BEGIN Records shown
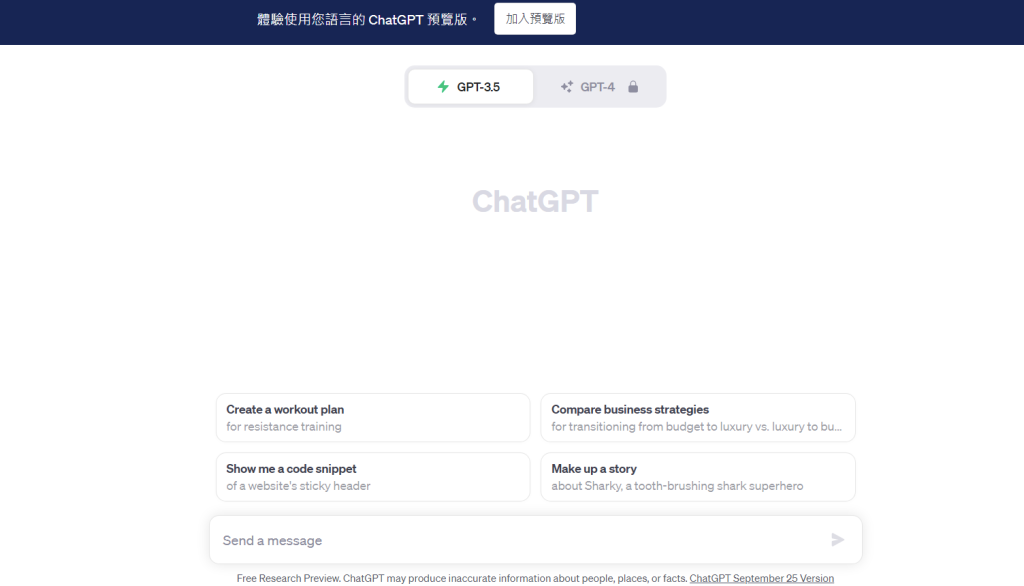1024x586 pixels.
Task: Click the 加入預覽版 button
Action: click(x=535, y=19)
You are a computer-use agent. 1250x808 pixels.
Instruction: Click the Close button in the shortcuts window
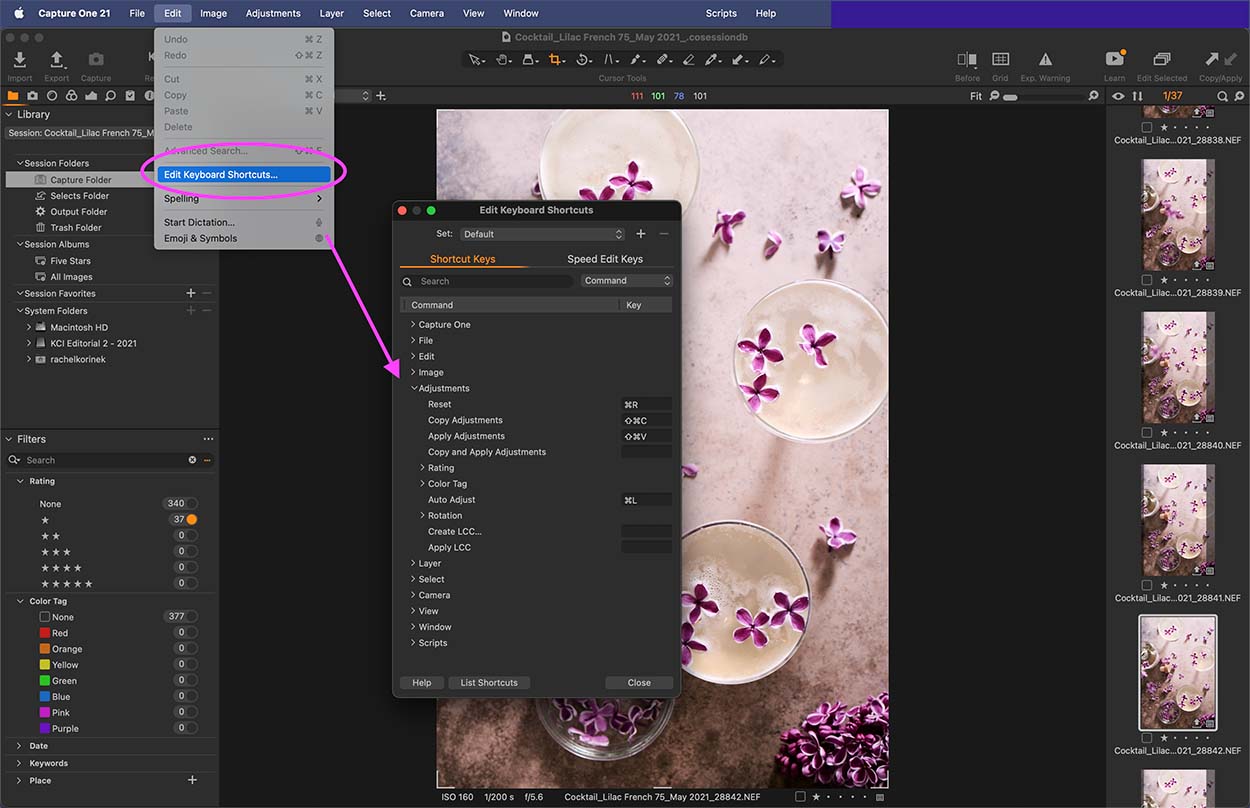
END Records shown
**Aim of the task:** Copy nothing but the lines above from the one with "You are a computer-use" through the end of the material, word for word, and drop the pictures.

**Result below:**
You are a computer-use agent. 1250x808 pixels.
Instruction: Click the Close button in the shortcuts window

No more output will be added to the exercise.